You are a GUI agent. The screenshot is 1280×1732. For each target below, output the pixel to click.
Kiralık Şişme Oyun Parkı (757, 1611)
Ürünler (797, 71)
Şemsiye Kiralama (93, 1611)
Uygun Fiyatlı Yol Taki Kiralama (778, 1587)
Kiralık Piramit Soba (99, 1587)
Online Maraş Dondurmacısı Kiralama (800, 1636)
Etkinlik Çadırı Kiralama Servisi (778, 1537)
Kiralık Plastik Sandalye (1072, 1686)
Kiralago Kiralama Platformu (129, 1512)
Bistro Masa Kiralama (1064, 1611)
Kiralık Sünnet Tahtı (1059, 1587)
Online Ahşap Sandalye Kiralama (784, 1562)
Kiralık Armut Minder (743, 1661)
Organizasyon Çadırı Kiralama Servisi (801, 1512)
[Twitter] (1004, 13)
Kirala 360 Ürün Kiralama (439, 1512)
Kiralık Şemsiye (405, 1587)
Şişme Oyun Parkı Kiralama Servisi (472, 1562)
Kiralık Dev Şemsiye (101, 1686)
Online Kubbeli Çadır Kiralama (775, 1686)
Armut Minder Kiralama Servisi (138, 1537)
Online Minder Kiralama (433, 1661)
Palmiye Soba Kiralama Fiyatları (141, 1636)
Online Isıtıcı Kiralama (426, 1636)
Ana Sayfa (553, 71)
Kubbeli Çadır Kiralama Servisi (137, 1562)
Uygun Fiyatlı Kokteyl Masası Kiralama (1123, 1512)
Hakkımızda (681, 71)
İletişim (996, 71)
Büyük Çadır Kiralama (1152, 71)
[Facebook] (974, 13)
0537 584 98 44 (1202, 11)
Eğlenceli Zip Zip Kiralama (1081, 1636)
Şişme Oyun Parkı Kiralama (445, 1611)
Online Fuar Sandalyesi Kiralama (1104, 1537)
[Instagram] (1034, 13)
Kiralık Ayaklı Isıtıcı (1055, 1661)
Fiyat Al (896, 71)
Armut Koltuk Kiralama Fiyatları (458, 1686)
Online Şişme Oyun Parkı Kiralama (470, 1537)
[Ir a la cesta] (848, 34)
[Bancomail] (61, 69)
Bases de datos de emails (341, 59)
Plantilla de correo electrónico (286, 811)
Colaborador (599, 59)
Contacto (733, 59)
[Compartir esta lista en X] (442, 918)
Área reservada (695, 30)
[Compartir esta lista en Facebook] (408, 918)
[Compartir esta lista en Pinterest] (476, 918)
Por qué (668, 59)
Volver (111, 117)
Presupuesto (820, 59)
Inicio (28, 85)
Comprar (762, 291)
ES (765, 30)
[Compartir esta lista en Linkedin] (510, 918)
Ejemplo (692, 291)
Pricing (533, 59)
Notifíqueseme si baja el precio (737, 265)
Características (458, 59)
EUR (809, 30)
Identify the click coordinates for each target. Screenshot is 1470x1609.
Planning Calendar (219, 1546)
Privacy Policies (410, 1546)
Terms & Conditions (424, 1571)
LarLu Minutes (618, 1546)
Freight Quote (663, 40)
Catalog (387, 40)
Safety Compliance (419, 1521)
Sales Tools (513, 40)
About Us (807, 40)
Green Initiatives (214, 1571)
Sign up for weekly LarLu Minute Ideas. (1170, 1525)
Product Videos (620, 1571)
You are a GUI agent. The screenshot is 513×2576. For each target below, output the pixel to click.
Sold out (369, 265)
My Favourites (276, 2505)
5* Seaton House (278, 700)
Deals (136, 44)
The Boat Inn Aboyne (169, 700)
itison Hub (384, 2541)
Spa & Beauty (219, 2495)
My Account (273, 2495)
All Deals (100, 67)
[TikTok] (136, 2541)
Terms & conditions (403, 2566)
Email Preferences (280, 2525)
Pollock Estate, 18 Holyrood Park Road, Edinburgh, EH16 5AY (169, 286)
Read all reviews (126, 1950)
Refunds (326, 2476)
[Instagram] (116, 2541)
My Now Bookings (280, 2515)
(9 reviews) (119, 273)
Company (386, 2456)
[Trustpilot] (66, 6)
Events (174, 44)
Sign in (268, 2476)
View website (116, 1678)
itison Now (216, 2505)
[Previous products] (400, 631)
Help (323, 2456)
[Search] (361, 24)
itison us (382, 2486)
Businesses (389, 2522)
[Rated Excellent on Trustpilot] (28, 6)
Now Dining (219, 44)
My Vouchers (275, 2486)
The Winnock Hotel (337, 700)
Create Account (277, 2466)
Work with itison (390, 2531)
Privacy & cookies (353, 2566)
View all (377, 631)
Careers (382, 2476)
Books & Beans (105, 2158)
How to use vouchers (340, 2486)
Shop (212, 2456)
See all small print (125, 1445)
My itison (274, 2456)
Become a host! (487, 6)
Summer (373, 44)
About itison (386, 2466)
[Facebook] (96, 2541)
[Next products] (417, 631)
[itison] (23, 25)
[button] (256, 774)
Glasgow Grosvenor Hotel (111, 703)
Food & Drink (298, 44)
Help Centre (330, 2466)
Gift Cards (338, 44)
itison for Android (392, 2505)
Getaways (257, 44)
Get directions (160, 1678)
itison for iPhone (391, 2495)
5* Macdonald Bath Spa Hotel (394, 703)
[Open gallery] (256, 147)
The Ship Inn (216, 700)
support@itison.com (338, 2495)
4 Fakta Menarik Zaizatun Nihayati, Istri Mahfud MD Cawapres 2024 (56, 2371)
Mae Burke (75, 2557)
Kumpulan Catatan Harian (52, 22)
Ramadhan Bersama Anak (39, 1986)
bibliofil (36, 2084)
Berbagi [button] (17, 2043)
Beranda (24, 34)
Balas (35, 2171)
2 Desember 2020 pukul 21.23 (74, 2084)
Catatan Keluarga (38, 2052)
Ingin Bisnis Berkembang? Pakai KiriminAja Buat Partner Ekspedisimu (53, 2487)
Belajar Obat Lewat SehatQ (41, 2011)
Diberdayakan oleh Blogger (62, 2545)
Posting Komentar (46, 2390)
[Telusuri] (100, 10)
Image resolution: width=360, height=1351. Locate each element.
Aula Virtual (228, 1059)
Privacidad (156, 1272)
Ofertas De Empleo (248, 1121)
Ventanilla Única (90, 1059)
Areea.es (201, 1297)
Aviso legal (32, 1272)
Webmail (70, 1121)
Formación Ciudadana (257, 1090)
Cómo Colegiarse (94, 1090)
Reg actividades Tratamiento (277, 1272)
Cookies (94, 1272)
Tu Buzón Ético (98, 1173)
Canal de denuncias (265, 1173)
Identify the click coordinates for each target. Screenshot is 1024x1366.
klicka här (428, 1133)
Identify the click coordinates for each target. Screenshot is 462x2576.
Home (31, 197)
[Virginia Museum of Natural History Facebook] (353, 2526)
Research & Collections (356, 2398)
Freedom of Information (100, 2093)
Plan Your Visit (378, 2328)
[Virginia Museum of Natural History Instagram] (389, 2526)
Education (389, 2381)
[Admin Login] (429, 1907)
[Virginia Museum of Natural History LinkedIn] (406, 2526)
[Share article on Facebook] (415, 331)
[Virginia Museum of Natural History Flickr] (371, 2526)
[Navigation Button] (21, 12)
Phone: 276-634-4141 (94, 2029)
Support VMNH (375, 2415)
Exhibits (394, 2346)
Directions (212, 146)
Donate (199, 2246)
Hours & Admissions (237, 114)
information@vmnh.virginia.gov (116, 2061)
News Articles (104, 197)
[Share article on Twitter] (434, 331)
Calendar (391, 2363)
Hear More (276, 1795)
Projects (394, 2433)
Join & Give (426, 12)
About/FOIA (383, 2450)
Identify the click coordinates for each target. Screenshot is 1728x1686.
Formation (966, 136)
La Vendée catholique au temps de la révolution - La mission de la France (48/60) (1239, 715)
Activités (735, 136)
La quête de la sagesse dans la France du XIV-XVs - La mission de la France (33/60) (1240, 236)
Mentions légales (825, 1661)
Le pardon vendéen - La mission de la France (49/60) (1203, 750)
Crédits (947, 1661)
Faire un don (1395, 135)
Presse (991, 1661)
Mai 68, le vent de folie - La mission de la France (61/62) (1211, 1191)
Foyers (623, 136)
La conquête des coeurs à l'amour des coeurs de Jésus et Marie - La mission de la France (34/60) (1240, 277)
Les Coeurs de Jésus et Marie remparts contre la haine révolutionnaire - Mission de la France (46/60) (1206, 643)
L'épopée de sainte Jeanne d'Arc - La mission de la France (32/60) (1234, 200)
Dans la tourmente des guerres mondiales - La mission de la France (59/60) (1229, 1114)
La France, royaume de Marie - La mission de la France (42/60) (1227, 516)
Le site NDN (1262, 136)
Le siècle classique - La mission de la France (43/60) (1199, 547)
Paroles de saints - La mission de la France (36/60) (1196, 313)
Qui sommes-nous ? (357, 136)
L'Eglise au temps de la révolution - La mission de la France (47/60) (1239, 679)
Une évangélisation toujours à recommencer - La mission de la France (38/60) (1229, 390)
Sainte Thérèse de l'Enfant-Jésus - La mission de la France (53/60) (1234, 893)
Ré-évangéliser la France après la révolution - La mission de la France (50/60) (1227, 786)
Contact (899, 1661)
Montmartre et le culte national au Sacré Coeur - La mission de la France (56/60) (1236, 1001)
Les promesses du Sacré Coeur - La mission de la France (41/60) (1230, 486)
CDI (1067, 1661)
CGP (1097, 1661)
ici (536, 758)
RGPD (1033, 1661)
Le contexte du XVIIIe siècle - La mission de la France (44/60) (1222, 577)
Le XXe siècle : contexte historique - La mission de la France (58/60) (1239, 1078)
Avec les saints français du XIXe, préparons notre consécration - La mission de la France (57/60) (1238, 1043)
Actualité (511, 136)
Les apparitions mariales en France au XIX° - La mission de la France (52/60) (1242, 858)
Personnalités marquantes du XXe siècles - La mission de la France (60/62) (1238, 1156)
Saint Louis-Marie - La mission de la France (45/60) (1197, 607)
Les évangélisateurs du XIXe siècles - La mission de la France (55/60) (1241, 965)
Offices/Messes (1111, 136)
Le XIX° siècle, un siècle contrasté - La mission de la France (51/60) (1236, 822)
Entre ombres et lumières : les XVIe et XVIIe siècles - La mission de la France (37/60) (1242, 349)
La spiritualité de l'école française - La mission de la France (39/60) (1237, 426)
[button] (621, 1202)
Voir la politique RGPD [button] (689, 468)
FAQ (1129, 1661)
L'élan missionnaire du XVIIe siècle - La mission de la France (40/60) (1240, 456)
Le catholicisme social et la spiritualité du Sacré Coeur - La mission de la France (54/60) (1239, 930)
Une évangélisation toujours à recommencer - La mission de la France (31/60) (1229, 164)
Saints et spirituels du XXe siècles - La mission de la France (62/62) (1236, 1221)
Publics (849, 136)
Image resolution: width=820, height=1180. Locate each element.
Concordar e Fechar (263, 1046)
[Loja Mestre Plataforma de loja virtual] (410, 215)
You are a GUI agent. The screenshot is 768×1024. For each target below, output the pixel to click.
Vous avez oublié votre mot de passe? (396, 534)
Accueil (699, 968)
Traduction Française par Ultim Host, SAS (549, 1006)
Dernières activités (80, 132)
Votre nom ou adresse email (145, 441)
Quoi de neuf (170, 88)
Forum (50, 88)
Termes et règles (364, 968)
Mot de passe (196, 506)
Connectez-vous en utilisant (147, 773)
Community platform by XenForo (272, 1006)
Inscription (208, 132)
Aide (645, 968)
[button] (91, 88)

———

-- About this task --
Both the line containing "Support VMNH (375, 2415)" and the line containing "Join & Give (426, 12)" belong in the answer. Print them and every line above that falls between them exactly, and no others.

-- Answer below --
Support VMNH (375, 2415)
Exhibits (394, 2346)
Directions (212, 146)
Donate (199, 2246)
Hours & Admissions (237, 114)
information@vmnh.virginia.gov (116, 2061)
News Articles (104, 197)
[Share article on Twitter] (434, 331)
Calendar (391, 2363)
Hear More (276, 1795)
Projects (394, 2433)
Join & Give (426, 12)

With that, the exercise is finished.